Content starts

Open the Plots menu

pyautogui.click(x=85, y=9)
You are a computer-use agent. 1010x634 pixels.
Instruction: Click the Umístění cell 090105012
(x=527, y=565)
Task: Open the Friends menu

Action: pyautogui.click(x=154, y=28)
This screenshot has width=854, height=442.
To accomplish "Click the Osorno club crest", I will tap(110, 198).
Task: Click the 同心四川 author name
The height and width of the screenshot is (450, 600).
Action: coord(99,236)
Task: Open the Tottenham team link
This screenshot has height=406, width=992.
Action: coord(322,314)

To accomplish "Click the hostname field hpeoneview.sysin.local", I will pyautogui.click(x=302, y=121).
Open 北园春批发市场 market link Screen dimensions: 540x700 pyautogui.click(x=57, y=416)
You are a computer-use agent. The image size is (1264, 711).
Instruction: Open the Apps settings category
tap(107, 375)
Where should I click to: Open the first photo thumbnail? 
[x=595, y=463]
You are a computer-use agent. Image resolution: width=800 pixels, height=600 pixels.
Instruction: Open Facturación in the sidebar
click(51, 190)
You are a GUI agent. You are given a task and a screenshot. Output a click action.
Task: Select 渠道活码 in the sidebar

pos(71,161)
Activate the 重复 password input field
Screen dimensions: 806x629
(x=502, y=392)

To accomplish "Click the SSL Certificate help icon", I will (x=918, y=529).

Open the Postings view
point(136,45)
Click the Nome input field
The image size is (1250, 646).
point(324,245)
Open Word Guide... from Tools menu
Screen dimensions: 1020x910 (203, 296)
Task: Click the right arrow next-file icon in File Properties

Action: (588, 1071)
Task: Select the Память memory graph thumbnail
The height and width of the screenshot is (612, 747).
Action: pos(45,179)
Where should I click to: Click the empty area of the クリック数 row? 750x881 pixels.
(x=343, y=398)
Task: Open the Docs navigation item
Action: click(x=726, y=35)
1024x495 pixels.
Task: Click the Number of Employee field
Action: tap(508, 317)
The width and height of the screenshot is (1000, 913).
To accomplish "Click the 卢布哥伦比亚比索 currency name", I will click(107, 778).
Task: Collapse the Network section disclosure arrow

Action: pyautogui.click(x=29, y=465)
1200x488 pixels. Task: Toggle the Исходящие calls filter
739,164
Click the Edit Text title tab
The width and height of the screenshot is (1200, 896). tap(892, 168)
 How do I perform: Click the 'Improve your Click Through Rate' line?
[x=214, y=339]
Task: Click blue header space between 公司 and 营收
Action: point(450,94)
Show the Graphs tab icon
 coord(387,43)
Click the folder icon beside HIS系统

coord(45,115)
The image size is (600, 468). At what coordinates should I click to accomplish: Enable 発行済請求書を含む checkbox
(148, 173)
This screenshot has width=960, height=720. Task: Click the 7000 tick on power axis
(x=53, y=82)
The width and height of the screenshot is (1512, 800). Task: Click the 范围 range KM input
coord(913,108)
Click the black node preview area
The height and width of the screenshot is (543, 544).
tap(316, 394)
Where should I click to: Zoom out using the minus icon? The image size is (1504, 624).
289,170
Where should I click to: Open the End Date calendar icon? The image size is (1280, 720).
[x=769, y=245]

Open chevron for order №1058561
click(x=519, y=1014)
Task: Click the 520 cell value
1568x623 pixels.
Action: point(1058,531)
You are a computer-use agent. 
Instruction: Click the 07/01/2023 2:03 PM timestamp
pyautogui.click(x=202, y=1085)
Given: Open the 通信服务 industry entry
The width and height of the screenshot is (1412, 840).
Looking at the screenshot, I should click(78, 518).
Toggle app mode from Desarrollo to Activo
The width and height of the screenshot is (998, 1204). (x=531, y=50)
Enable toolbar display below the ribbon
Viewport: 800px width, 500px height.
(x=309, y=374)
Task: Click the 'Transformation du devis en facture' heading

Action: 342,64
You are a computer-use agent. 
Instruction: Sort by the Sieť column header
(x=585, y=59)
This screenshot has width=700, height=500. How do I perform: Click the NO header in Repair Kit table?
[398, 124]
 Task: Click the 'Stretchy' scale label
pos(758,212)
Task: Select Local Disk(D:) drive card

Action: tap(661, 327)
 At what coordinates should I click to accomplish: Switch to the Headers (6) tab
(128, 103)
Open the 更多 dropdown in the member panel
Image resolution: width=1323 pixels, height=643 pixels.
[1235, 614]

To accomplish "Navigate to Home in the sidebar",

Content ends

» **Task instructions**
Find "will" in the data above. Report each line where it appears.

» **Written answer**
To accomplish "Click the Osorno club crest", I will tap(110, 198).
To accomplish "Click the hostname field hpeoneview.sysin.local", I will pyautogui.click(x=302, y=121).
To accomplish "Click the SSL Certificate help icon", I will (x=918, y=529).
To accomplish "Click the 卢布哥伦比亚比索 currency name", I will click(107, 778).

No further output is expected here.